Incontinence slings, or minimally invasive slings, are indicated for those with stress incontinence. A small incision will be made along the urethra where a narrow strip of polypropylene mesh is surgically placed under the urethra. The mesh will then be anchored into the body. The sling cradles the urethra in a position that mimics the normal anatomy allowing for more support and prevents accidental urine leaks. The placement of the sling is generally performed in an outpatient surgery setting taking less than an hour to complete the surgery.
Position Statement on Mesh Midurethral Slings
The American Urogynecologic Society (AUGS) and the Society of Urodynamics, Female Pelvic Medicine and Urogenital Reconstruction (SUFU) leaders jointly developed a Position Statement on Mesh Midurethral Slings (MUS) for Stress Urinary Incontinence which has been approved by the Boards of both societies.
The statement strongly supports the use of the mid-urethral sling in the surgical management of stress urinary incontinence. With this statement the organizations hope to clarify the confusion that has resulted from the advertisements by lawyers recruiting women with transvaginal mesh placed for both prolapse and incontinence.
Click here to download the entire statement as an Acrobat PDF.

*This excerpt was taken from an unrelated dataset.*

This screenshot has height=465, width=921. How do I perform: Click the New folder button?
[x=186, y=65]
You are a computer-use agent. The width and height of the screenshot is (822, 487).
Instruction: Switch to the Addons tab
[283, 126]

Frequently Asked Questions regarding Mesh Midurethral Slings
Click here to download an Acrobat PDF file produced by AUGS and SUFU that addresses Frequently Asked Questions about Mesh Midurethral Slings for Stress Urinary Incontinence.
What to expect after your surgery?
- This procedure is minimally invasive and patients experience little pain.
- If you are unable to urinate after your procedure you may go home with a catheter. You will be instructed to follow up with your provider in 1 to 2 weeks for catheter removal.
- On the day after surgery it is very important to get out of bed and begin walking. This will help prevent Deep Vein Thrombosis (DVT). Please follow the DVT prevention handout.
- Your bowels may be sluggish after surgery and pain medication can increase constipation. Follow your postoperative bowel program for the next 6 weeks. It is very important to avoid straining post sling placement.
- You may have vaginal bleeding for up to 4 to 6 weeks that requires a panty liner. If you are saturating more than 4 to 5 pads per day you should be seen in clinic.
- Use your pain medication as directed if needed.
Activity and postoperative restrictions
You should be able to return to your normal activities within 1 to 2 weeks. If you are too active during your first few weeks after surgery, you may develop swelling at the urethra requiring a foley catheter to be placed.
- Use stairs gently for the first week.
- No heavy lifting, pushing, or pulling over 10 lbs for 6 weeks.
- No sexual intercourse for 6 weeks.
- No strenuous exercising for 6 weeks.
- Do not drive for the first 2 weeks after surgery. Do not be drive while taking narcotics.
- No baths for 6 weeks.
- No kegel exercises 4-6 weeks unless otherwise instructed by your physician.
- You should resume your pre-surgery medication unless told otherwise.
- Do not take any aspirin products for the first two weeks.
- If you are taking Warfrin or Plavix this should be followed by your primary care provider postoperatively. They will discuss with you when to resume medication and dosing recommendations.
- If you are taking pain medication or iron supplements you should also be taking a stool softener to keep from becoming constipated.
- If your pain is mild you can stop taking the pain medication and switch to acetaminophen.
- In addition, you should be following the postoperative bowel program for the next 6 weeks and using vaginal estrogen.
Medications and items to have at home before surgery
- Stool Softener
- Milk of Magnesia
- Vaginal Estrogen if applicable
You may return to your normal diet. You may want to avoid acidic foods and drinks that may cause burning with urination. Drinks with caffeine may cause frequency and irritation to your bladder. If not on a sugar or salt restricted diet drink 8 to 10 glass of water and Gatorade daily to avoid constipation and prevention of possible urinary tract infections.
- Fever over 100.5 Fahrenheit by mouth
- Pain not relieved by medication
- Rash, itching after taking pain medication
- Continued nausea and vomiting
- Abnormal swelling around operative site
- Increased redness, warmth, hardness around operative site
- Excessive drainage from surgical site
- Excessive bleeding from operative site (small amounts of oozing may be normal)
- Inability to urinate
- Swelling of the calf, ankle or foot
- Increased warmth of the leg
- Pain in the leg
- Bluish discoloration of the skin or leg
Postoperative follow up
You will need a follow-up appointment to monitor your progress in typically 6 weeks. You will be called for a postoperative follow up 1 to 2 days after surgery you can make your post operative appointment at that time or by calling and speaking to a receptionist. If you have a catheter your follow up appointment will typically be within 1 to 2 weeks after surgery and again in 6 weeks.